Grace Mugabe, de 52 anos, tem vindo a fazer esforços cada vez mais determinados para chegar ao poder.






Ignatus Annor, jornalista do canal de informação panafricano Africanews, recorda, no entanto, que Grace Mugabe não recolhe muita simpatia no partido do marido, a ZANU-PF. Isto porque chegou a criticar o partido, por alegadas responsabilidades na situação de caos político no Zimbabué.

Apesar da idade e da saúde frágil, Mugabe, agora com 93 anos, foi designado pelo partido Zanu-PF como candidato às presidenciais de 2018.

Emmerson Mnangagwa, o Crocolido

Emmerson Mnangagwa, conhecido no país como “Crocodilo”, foi um forte defensor de Robert Mugabe durante décadas.

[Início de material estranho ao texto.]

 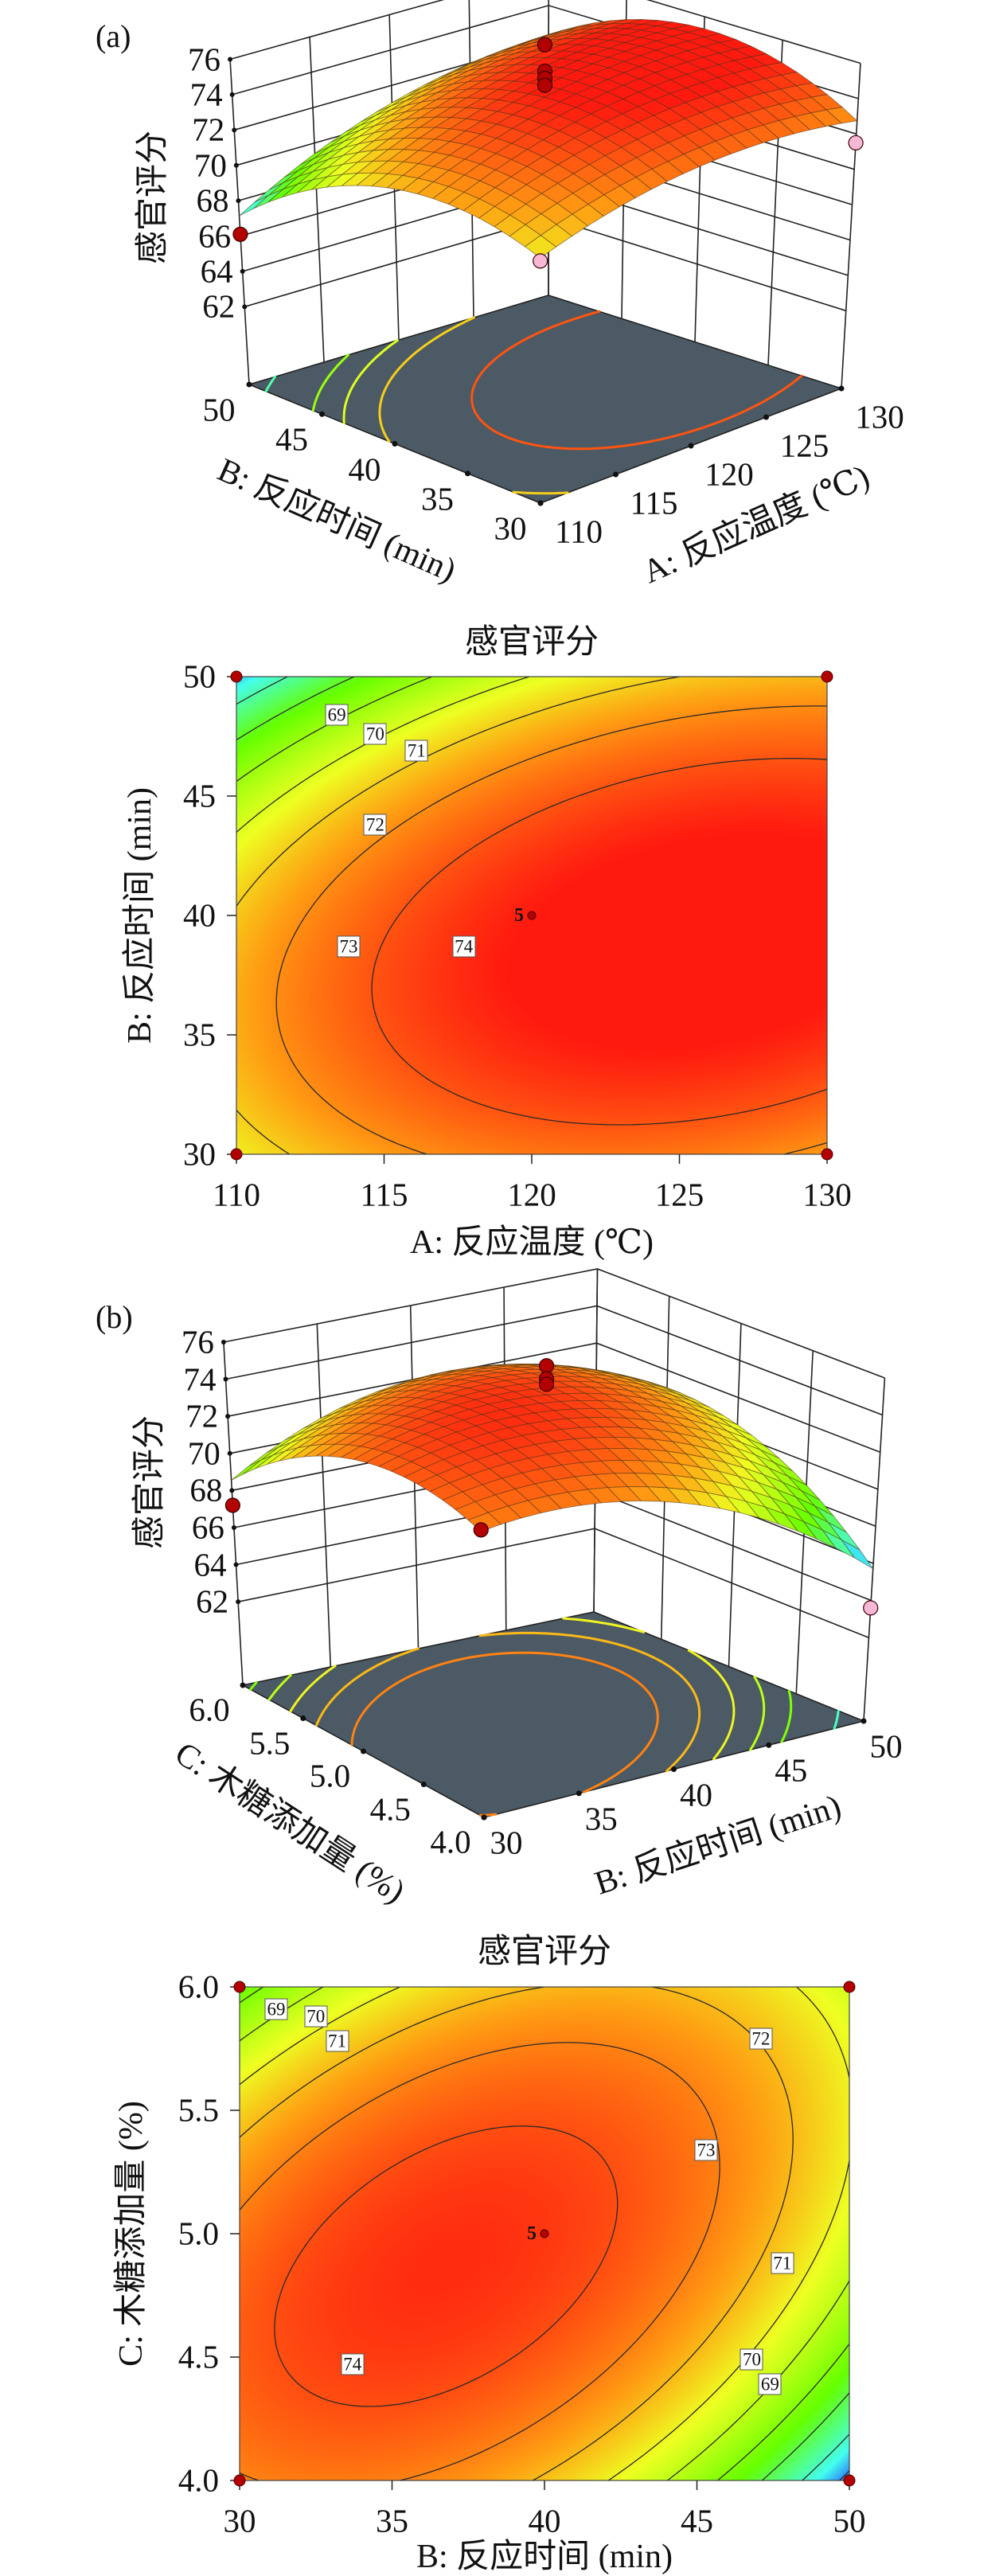 I want to click on contour-a-x-axis-title: A: 反应温度 (℃), so click(x=532, y=1242).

Para muitos, era o sucessor natural do presidente, no poder desde 1980.

Mnangagwa e Mugabe foram companheiros de guerrilha, durante a guerra pela emancipação da maioria negra na que era então a Rodésia e, anteriormente, Rodésia do Sul.

O companheiro do presidente era visto como um moderador entre o partido dominante no país africano, a ZANU-PF, e a hierarquia militar.

Mnangagwa acompanhou Mugabe no exílio em Moçambique nos anos 80, onde ocupou funções como assistente daquele que viria a tornar-se presidente do Zimbabué.